Is it possible to use a cassandra table as a basic queue

Is it possible to use a table in cassandra as a queue, I don't think the strategy I use in mysql works, ie given this table:
create table message_queue(id integer, message varchar(4000), retries int, sending boolean);
We have a transaction that marks the row as "sending", tries to send, and then either deletes the row, or increments the retries count. The transaction ensures that only one server will be attempting to process an item from the message_queue at any one time.
There is an article on datastax that describes the pitfalls and how to get around it, however Im not sure what the impact of having lots of tombstones lying around is, how long do they stay around for?
Don't do this. Cassandra is a terrible choice as a queue backend unless you are very, very careful. You can read more of the reasons in Jonathan Ellis blog post "Cassandra anti-patterns: Queues and queue-like datasets" (which might be the post you're alluding to). MySQL is also not a great choice for backing a queue, us a real queue product like RabbitMQ, it's great and very easy to use.
The problem with using Cassandra as the storage for a queue is this: every time you delete a message you write a tombstone for that message. Every time you query for the next message Cassandra will have to trawl through those tombstones and deleted messages and try to determine the few that have not been deleted. With any kind of throughput the number of read values versus the number of actual live messages will be hundreds of thousands to one.
Tuning GC grace and other parameters will not help, because that only applies to how long tombstones will hang around after a compaction, and even if you dedicated the CPUs to only run compactions you would still have dead to live rations of tens of thousands or more. And even with a GC grace of zero tombstones will hang around after compactions in some cases.
There are ways to mitigate these effects, and they are outlined in Jonathan's post, but here's a summary (and I don't write this to encourage you to use Cassandra as a queue backend, but because it explains a bit more about Cassandra works, and should help you understand why it's a bad fit for the problem):
To avoid the tombstone problem you cannot keep using the same queue, because it will fill upp with tombstones quicker than compactions can get rid of them and your performance will run straight into a brick wall.
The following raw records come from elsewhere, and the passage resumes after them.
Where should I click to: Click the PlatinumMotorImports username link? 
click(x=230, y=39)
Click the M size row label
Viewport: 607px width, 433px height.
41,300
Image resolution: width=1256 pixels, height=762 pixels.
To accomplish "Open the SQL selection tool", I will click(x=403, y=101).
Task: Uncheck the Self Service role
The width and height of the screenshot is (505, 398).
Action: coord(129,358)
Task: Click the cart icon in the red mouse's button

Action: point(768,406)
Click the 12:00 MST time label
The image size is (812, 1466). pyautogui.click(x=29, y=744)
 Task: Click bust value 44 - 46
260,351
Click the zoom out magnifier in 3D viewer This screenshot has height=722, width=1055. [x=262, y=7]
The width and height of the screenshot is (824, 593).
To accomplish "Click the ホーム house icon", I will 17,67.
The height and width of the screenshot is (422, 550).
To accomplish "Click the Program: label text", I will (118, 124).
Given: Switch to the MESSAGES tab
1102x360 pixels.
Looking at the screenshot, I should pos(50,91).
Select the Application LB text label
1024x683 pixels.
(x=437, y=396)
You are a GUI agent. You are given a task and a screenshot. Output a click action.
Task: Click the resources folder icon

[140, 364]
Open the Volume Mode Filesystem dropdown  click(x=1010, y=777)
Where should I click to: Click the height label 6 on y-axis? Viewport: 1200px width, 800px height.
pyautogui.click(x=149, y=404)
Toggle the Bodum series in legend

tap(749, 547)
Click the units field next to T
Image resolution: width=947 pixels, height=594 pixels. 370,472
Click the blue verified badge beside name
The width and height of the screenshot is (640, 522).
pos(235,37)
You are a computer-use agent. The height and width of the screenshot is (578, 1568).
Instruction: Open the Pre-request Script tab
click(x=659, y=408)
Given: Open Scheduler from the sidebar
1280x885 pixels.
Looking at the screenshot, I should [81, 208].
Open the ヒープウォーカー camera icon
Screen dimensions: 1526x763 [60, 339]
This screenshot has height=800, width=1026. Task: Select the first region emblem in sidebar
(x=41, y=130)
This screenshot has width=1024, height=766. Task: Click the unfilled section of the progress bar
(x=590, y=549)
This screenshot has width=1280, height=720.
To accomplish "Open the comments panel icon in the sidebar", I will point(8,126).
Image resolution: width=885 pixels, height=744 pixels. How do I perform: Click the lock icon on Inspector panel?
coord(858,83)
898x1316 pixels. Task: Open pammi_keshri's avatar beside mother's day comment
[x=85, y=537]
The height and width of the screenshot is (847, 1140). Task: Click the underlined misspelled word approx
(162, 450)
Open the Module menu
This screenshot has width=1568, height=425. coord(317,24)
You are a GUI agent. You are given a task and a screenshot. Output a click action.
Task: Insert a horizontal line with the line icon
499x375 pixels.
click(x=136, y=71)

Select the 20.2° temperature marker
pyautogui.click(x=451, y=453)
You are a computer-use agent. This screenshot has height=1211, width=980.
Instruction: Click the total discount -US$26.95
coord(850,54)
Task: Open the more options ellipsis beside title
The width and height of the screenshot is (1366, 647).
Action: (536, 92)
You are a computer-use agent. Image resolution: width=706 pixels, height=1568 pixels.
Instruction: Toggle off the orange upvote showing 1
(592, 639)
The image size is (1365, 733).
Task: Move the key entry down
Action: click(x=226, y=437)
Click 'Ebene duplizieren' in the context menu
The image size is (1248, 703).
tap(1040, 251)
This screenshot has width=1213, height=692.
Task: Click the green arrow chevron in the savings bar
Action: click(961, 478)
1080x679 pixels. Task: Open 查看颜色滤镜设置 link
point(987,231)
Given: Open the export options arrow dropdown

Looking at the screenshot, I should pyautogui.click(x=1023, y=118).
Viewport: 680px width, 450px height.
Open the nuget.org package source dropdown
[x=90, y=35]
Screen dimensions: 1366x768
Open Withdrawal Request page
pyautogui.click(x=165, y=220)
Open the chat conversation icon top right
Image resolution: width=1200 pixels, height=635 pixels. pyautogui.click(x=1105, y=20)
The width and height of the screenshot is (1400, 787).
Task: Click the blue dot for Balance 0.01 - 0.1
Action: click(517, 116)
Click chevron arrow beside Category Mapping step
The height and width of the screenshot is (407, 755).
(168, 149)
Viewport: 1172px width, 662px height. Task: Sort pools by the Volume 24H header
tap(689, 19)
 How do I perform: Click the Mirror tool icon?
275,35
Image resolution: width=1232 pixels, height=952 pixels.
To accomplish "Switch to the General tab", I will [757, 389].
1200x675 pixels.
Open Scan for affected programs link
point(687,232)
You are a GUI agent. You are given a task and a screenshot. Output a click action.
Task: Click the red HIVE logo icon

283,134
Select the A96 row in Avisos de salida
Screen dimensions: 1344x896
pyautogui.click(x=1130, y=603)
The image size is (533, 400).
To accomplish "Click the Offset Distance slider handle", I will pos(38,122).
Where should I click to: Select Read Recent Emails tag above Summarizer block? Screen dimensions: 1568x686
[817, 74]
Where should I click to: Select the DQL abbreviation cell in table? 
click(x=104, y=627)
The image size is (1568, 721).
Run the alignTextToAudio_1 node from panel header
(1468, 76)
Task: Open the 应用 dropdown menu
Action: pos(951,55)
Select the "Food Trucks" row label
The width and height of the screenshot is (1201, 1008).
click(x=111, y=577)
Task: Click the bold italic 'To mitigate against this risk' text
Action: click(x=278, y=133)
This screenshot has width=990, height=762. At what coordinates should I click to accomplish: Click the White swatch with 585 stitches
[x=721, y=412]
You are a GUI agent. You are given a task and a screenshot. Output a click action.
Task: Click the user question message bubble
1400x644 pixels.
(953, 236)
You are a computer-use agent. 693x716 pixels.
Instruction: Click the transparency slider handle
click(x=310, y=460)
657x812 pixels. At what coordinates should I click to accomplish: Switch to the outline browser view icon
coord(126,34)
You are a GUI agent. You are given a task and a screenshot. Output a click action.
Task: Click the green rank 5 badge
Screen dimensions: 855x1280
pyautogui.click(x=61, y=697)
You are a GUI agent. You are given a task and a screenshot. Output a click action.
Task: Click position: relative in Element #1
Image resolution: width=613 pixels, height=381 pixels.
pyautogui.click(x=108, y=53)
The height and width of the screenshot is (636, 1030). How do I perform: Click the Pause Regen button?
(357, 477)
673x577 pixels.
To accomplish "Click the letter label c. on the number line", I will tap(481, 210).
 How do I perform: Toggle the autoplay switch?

If you add a column to the primary key that is deterministic and depends on time you can avoid some of the performance problems, since fewer tombstones have time to build up and Cassandra will be able to completely remove old rows and all their tombstones.
Using a single row per queue also creates a hotspot. A single node will have to handle that queue, and the rest of the nodes will be idle. You might have lots of queues, but chances are that one of them will see much more traffic than the others and that means you get a hotspot. Shard the queues over multiple nodes by adding a second column to the primary key. It can be a hash of the message (for example crc32(message) % 60 would create 60 shards, don't use a too small number). When you want to find the next message you read from all of the shards and pick one of the results, ignoring the others. Ideally you find a way to combine this with something that depends on time, so that you fix that problem too while you're at it.
If you sort your messages after time of arrival (for example with TIMEUUID clustering key) and can somehow keep track of the newest messages that has been delivered, you can do a query to find all messages after that message. That would mean less thrawling through tombstones for Cassandra, but it is no panacea.
Then there's the issue of acknowledgements. I'm not sure if they matter to you, but it looks like you have some kind of locking mechanism in your schema (I'm thinking of the retries and sending columns). This will not work. Until Cassandra 2.0 and it's compare-and-swap features there is no way to make that work correctly. To implement a lock you need to read the value of the column, check if it's not locked, then write that it should now be locked. Even with consistency level ALL another application node can do the same operations at the same time, and both end up thinking that they locked the message. With CAS in Cassandra 2.0 it will be possible to do atomically, but at the cost of performance.
There are a couple of more answers here on StackOverflow about Cassandra and queues, read them (start with this: Table with heavy writes and some reads in Cassandra. Primary key searches taking 30 seconds.
The grace period can be defined. Per default it is 10 days:
gc_grace_secondsĀ¶
(Default: 864000 [10 days]) Specifies the time to wait before garbage
collecting tombstones (deletion markers). The default value allows a
great deal of time for consistency to be achieved prior to deletion.
In many deployments this interval can be reduced, and in a single-node
cluster it can be safely set to zero. When using CLI, use gc_grace
instead of gc_grace_seconds.
Taken from the
documentation
On a different note, I do not think that implementing a queue pattern in Cassandra is very useful. To prevent your worker to process one entry twice, you need to enforce "ALL" read consistency, which defeats the purpose of distributed database systems.
I highly recommend looking at specialized systems like messaging systems which support the queue pattern natively. Take a look at RabbitMQ for instance. You will be up and running in no time.
Theo's answer about not using Cassandra for queues is spot on.
Just wanted to add that we have been using Redis sorted sets for our queues and it has been working pretty well. Some of our queues have tens of millions of elements and are accessed hundreds of times per second.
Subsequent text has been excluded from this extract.